I'm using an ESP32, so have a bit of flash memory to work with. The data is read-only, I never need to write to it from the Arduino. I can format it however I'd like before flashing.
Two questions at the moment:
what's the best way to store that data? Doing a bit of research, I see that progmem can handle large data, and it writes to flash when the script is flashed to the ESP32. Is that the recommended way to go?
and what's the best way to look up the given day from my Arduino script? Is the best way to iterate through each line, and break when the correct date is found? Or is there some better way?
I'll be using a Real Time Clock so my Arduino will know the correct date, and the date it looks up will always be the current date.
5 years is ~1825 days so lets say 2000 days.
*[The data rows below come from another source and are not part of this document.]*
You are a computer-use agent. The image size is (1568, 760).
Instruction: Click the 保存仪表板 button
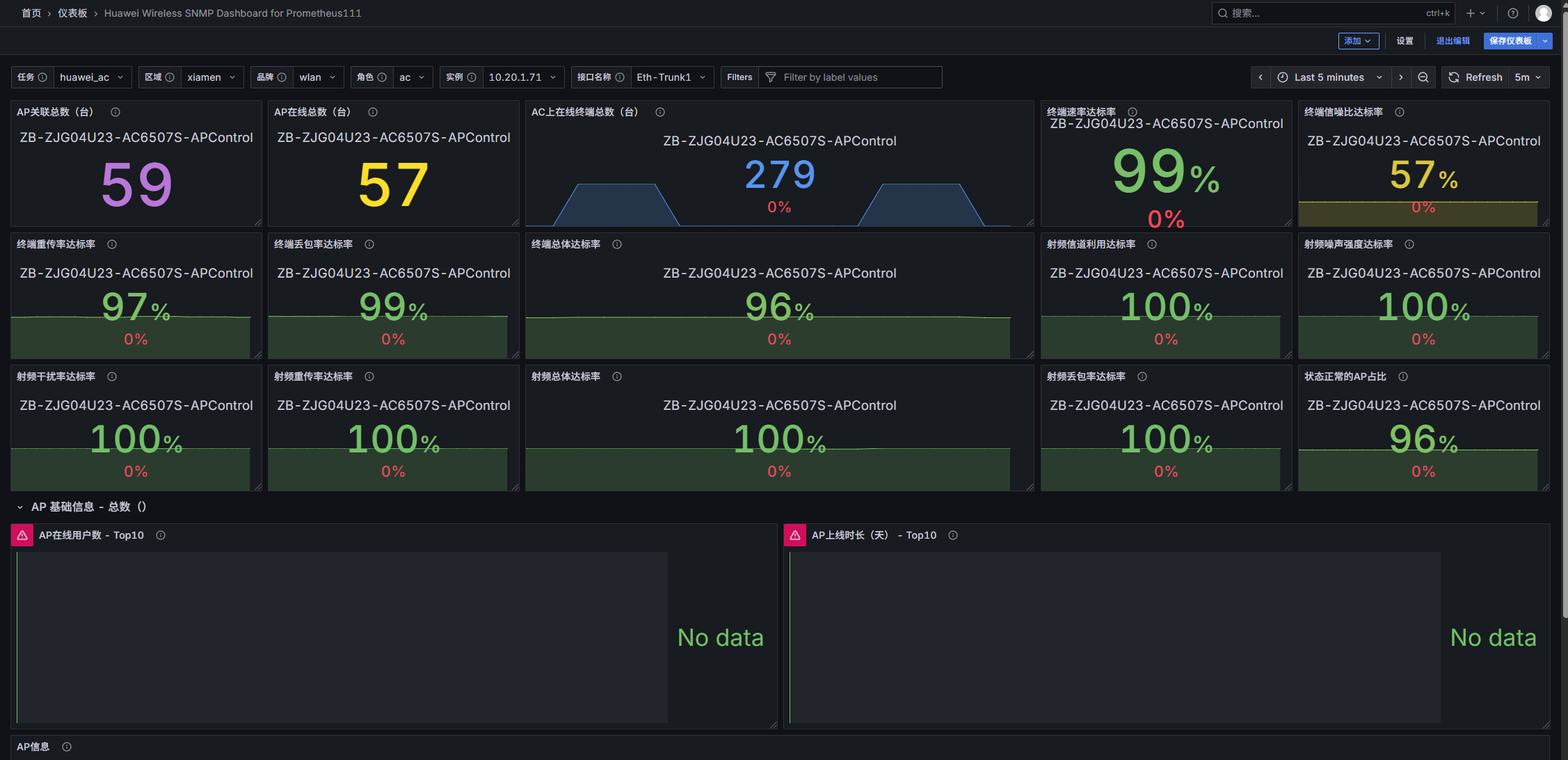click(x=1510, y=41)
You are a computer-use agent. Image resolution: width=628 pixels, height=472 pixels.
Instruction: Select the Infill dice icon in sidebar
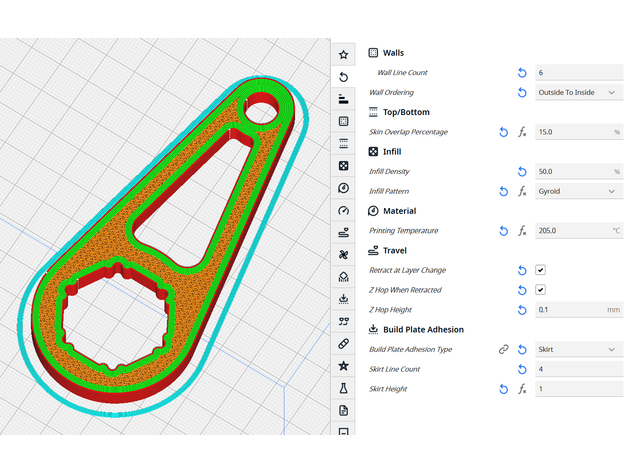coord(344,166)
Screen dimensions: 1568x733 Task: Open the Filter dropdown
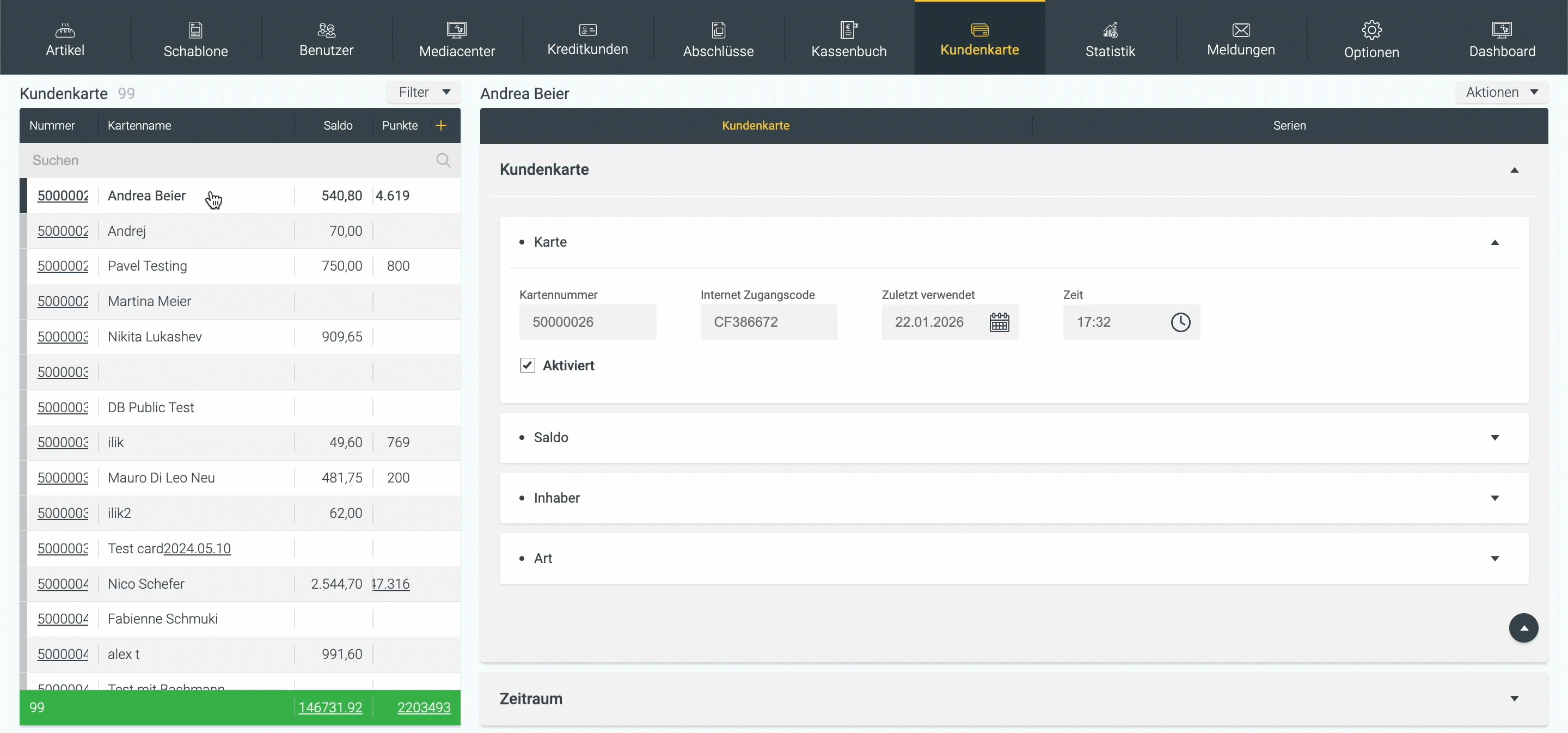[x=424, y=93]
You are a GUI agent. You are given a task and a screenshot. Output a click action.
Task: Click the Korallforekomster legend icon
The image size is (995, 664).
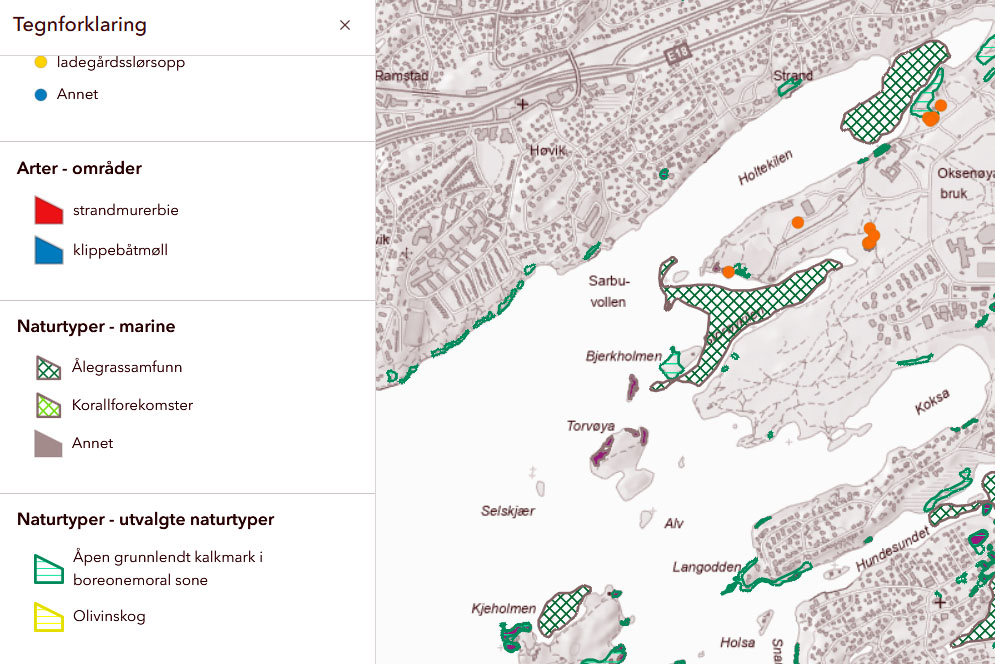pyautogui.click(x=49, y=405)

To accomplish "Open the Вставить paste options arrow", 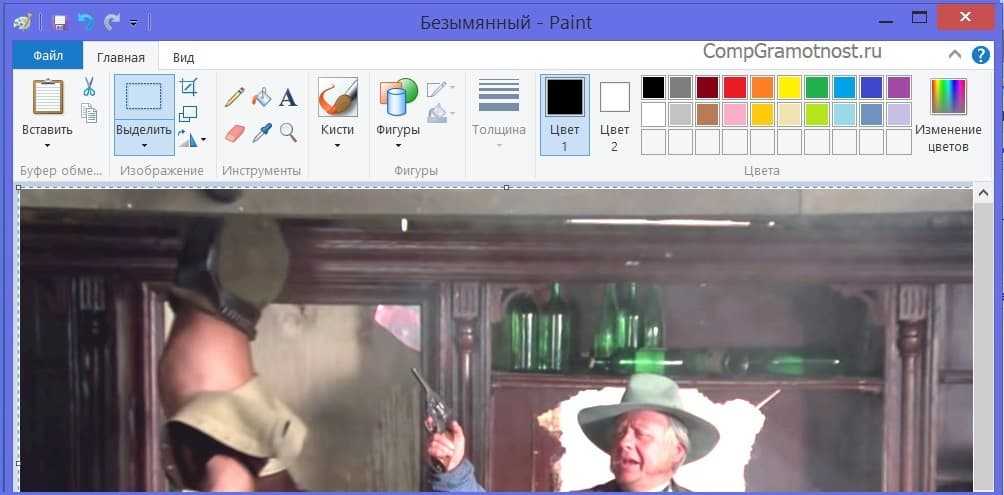I will point(47,146).
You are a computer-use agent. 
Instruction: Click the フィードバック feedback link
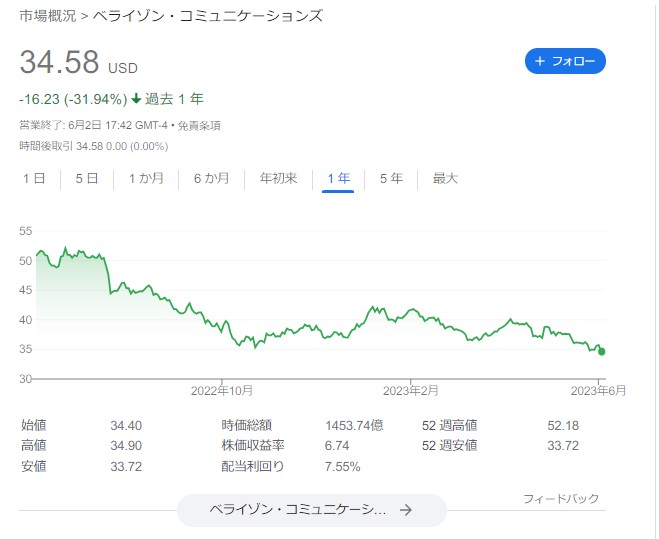560,498
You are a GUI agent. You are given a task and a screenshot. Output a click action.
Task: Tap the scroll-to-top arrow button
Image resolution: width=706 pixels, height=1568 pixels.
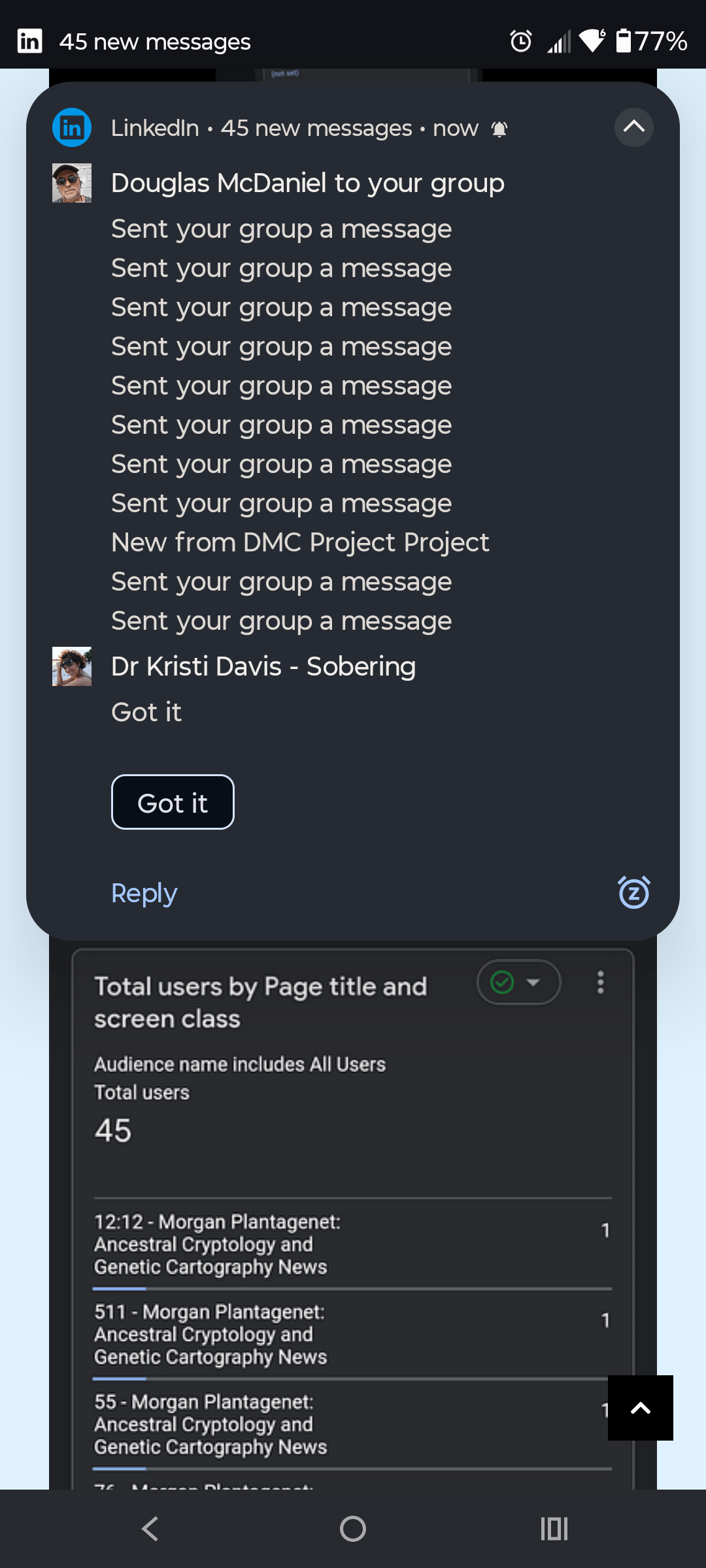[640, 1408]
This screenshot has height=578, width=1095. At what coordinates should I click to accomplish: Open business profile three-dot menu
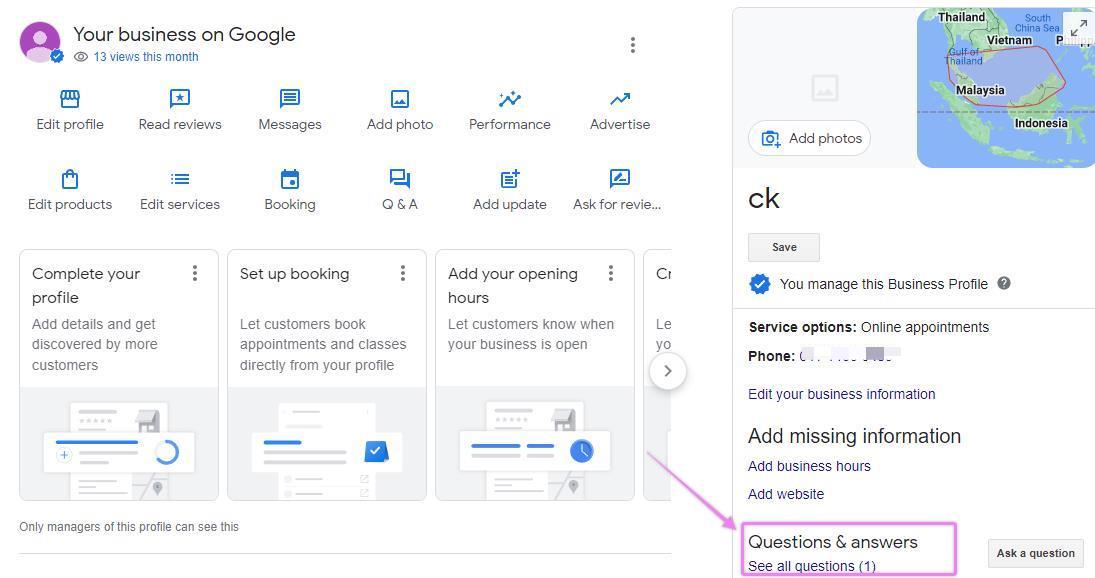tap(632, 45)
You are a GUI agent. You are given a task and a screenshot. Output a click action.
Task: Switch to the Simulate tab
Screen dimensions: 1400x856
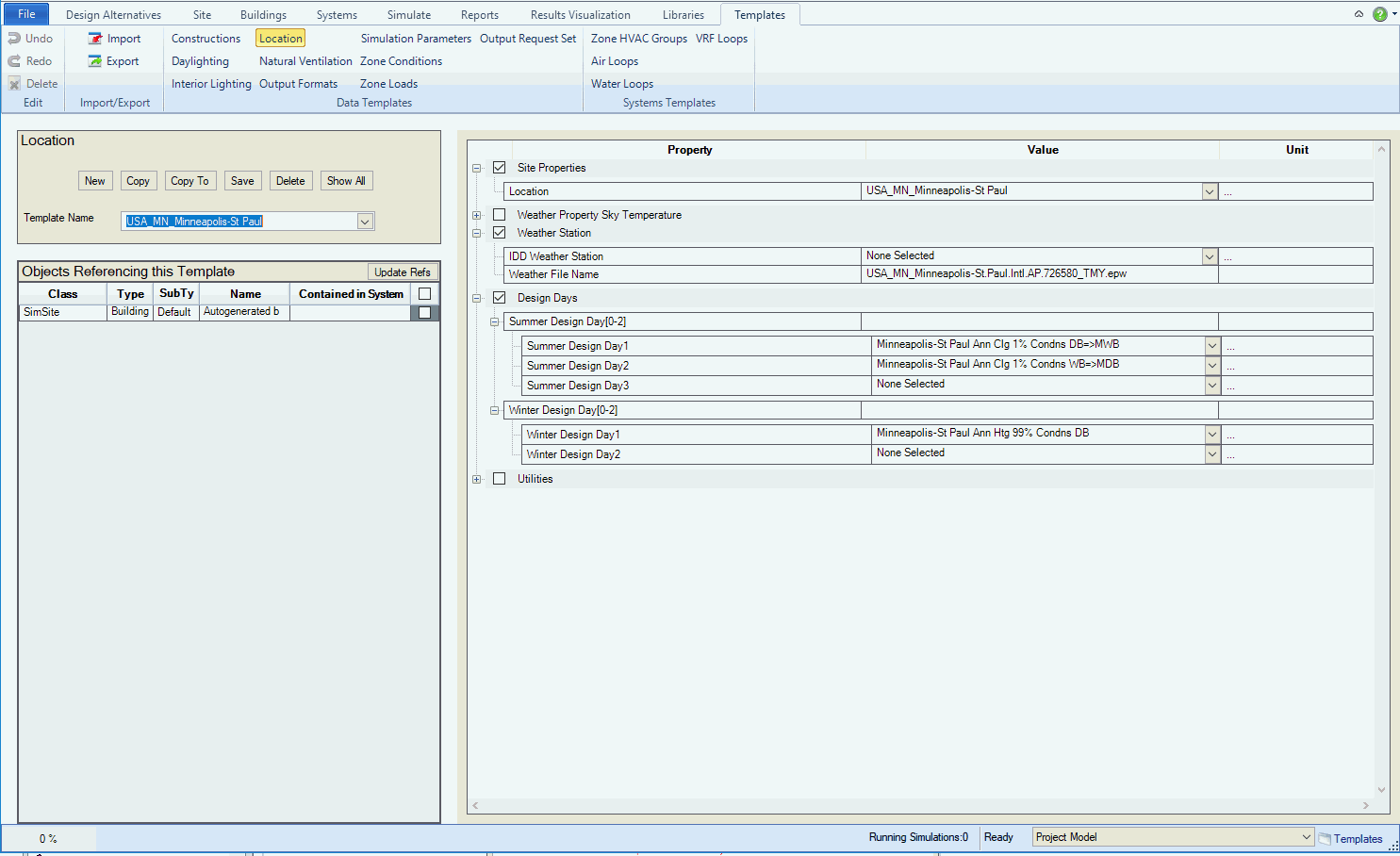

Your example is ~20 bytes ie we have a lookuptable of "only" 40KiB. At 100Mhz+ it would be less than 1ms to find a line with your suggested simple algorithm (dont know the efficiency of clock/instruction of the ESP32).
Of course you want to store it in flash, so it stays there even with power off (ESP32 functionality depends on the board, I'm unsure if it could stay in RAM)
If you need fast access you could create an binary tree/index like structure, then you can find your date data in in microseconds.
I have no personal experience of ESP32 (yet) so the answers are not proven.
and what's the best way to look up the given day from my Arduino script? Is the best way to iterate through each line, and break when the correct date is found? Or is there some better way?
That'll do it. You could do some calendar math and figure out exactly where to find it, or some approximation that tells you where to start looking. But your way is simple and I suspect plenty fast enough, especially since you're only doing it once a day I assume.